電話やメールで話を聞いてた時は「大阪だけで手一杯やから無理やわ」って断ってたけど、現場の空気を感じたら「うわぁ〜、いいな〜!」って、心が動かされた。
楪葉:お忙しい林さんの手を煩わせないように、「運営方法はこちらで構築します!」って説得して。
林:「よっしゃ、やってみよう!」って、久しぶりに気持ちが高ぶった。 実は、これまでにもコラボの話はたくさんあったけど、ときめくことがなくてお断りしてきた。
でも「この人とやったら、おもろそう!」って感じて。 50過ぎたらのんびり働いて、現場からフェードアウトしたいって思ってたのに(笑)。
「林さんの好きなようにやってください」って言ってくれたのも嬉しかった。
林:楪葉さんを真似て、僕も葉山に楪葉さんを連れて行ってショールームやゲストハウスを巡って、葉山の魅力をプレゼンしましたね。
楪葉:葉山も素敵な場所ですよね。 ゲストハウスのある諸磯もすごく良かった!
林:物件はどんどん増えていってるけど活用しきれていなくて、管理するのが大変。
楪葉:せっかくいい空間をたくさんお持ちなんだから、活用しないともったいない。
箕面でだって、コワーキングスペースとして空間をレンタルしたら、絶対求めている人がいると思う。
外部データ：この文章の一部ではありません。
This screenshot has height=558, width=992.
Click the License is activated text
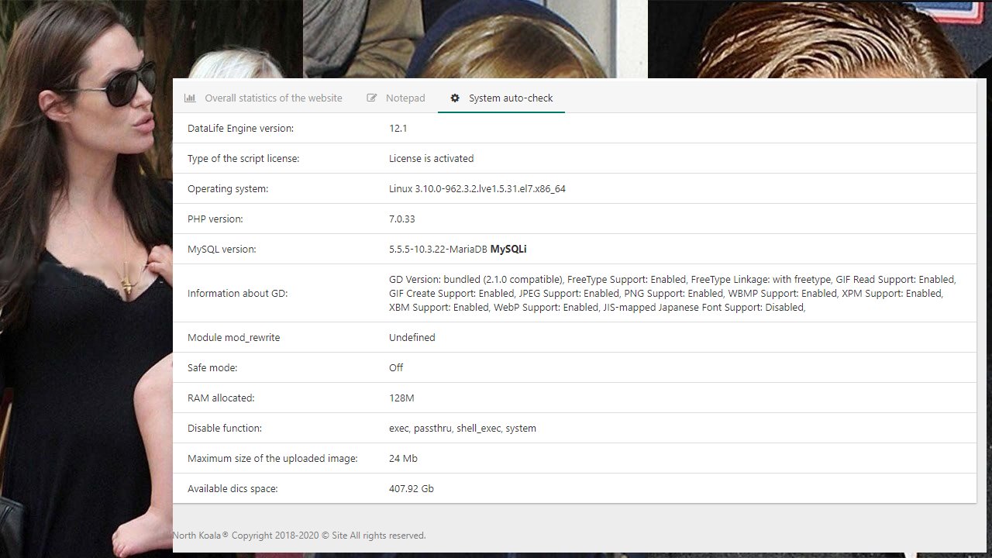click(431, 159)
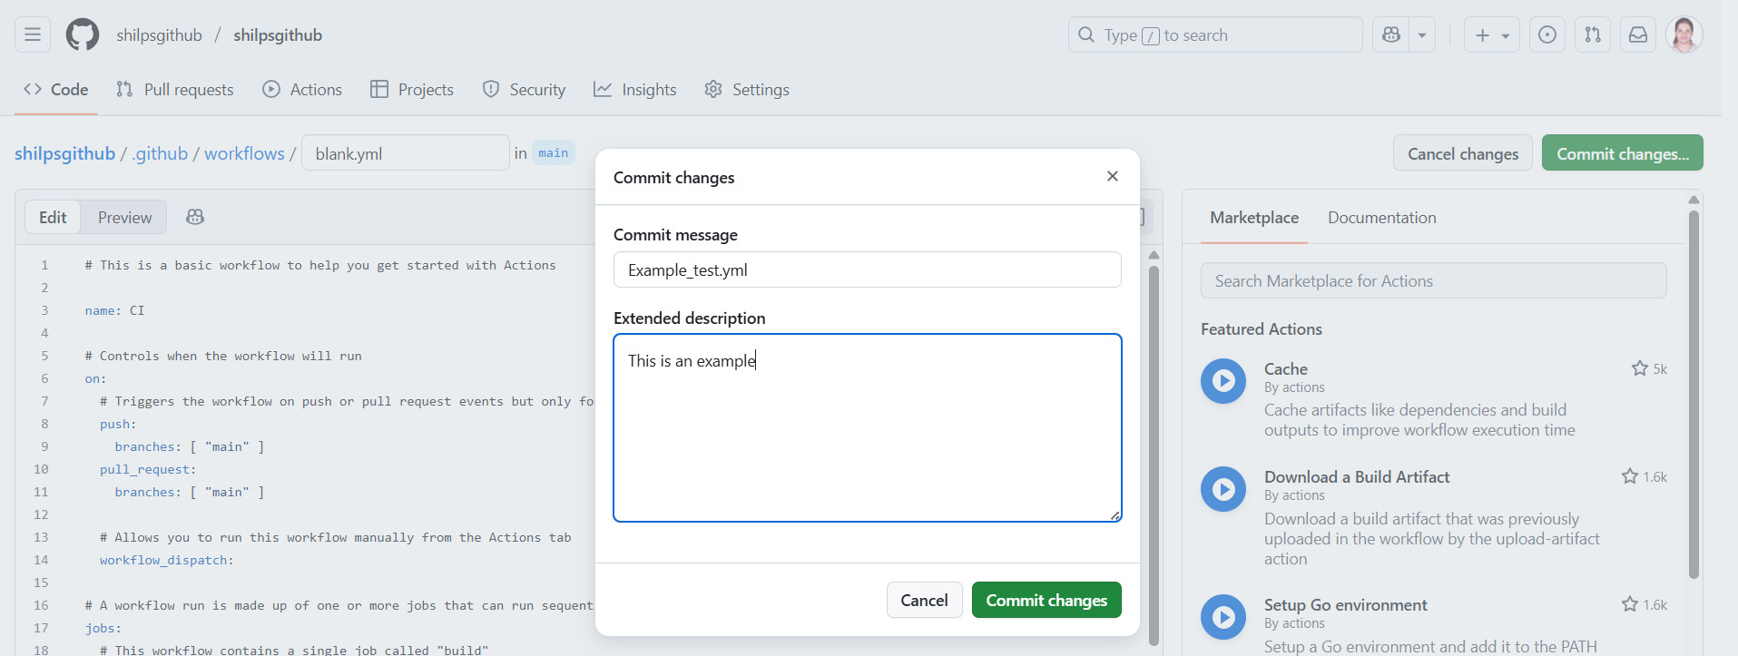This screenshot has height=656, width=1738.
Task: Click Cancel in the commit dialog
Action: coord(924,600)
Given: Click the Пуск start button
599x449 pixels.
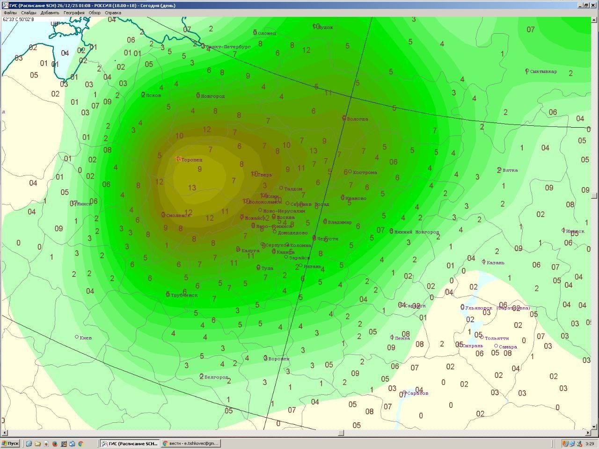Looking at the screenshot, I should pos(10,443).
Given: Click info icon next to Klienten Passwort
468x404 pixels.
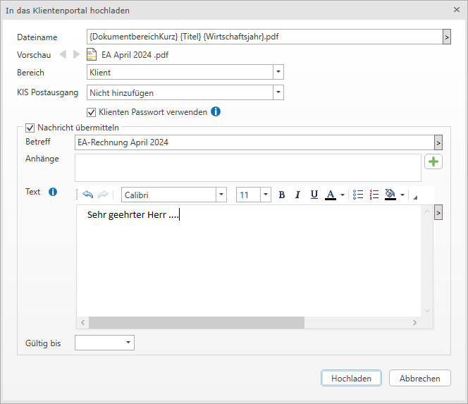Looking at the screenshot, I should (x=216, y=111).
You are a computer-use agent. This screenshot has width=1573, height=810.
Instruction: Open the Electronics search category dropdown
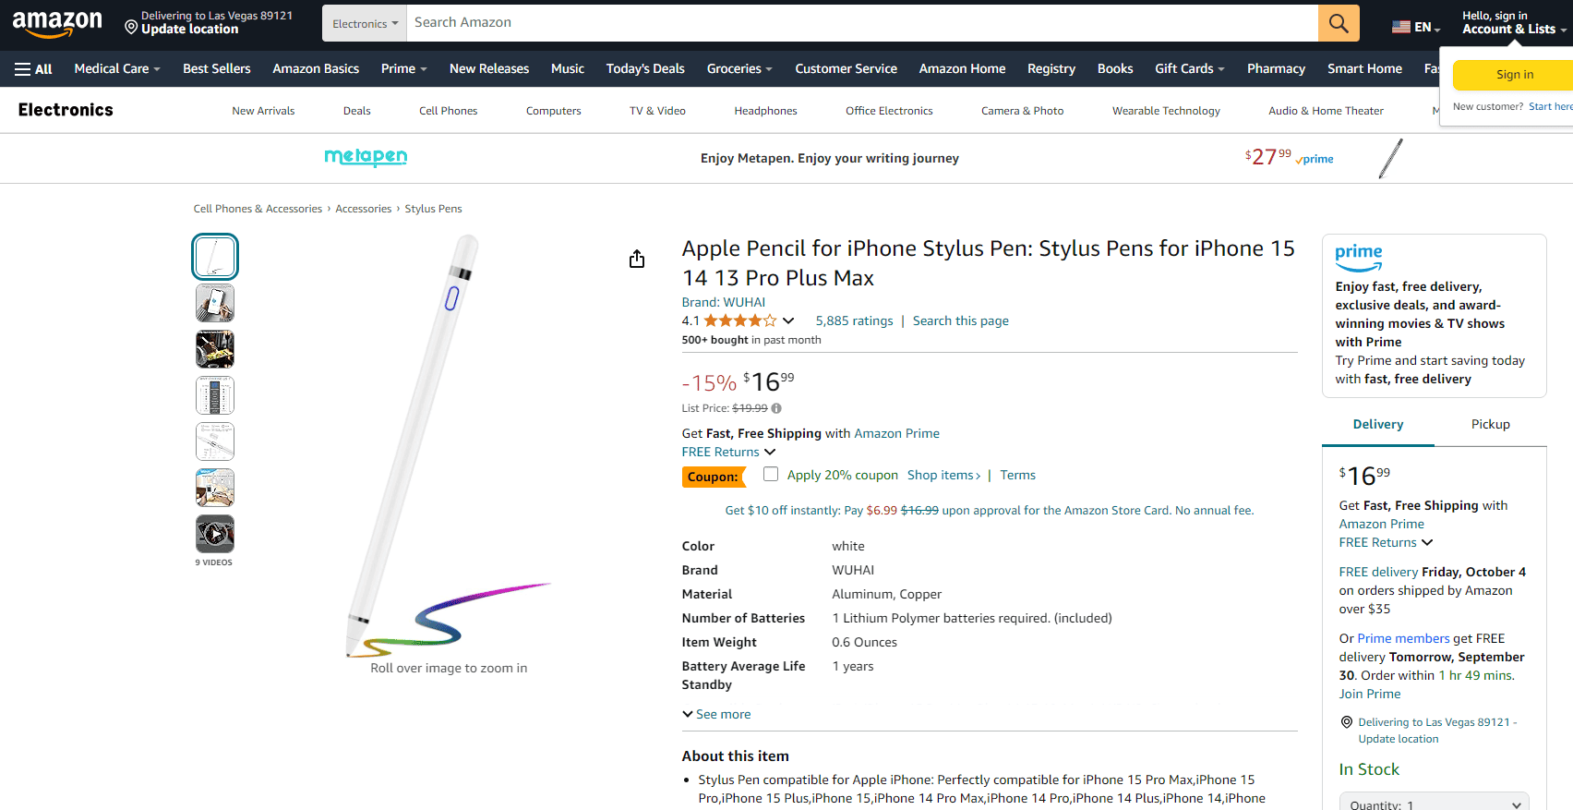365,23
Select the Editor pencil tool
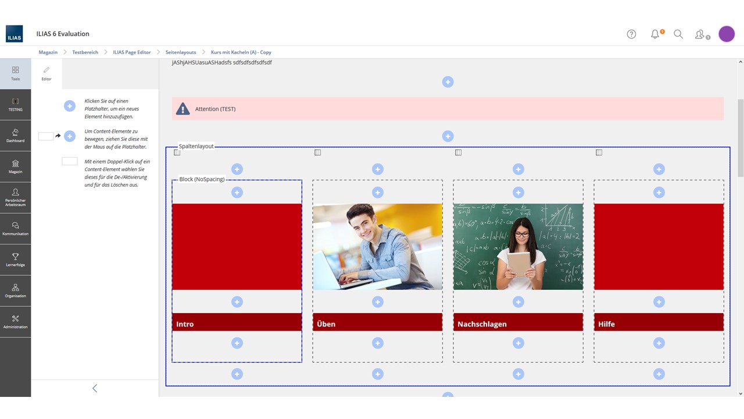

林:楪葉さんは、どんどん新しいことを仕掛けていく発想力がすごいね。
楪葉:今回のビルでは、京都にはまだ少ないコリビングハウスを展開したらすぐ満室になって、世の中に求められてるスタイルなんだって実感しました。入居者の半分はフリーランサーで、海外への移住を考えている人もいて住宅を所有したいと思っていない。家電や家具を持ちたくなんですよ。だから家具や家電、ネット環境もすべて整えて、トランクひとつで旅するように暮らせる空間としてコリビングハウスを提供している。東京の企業の法人契約も結構あって、京都出張の拠点として活用しているようです。
林:Whatever SHIMOGAMO-EASTは、目立つ外観だし問い合わせが多いでしょ。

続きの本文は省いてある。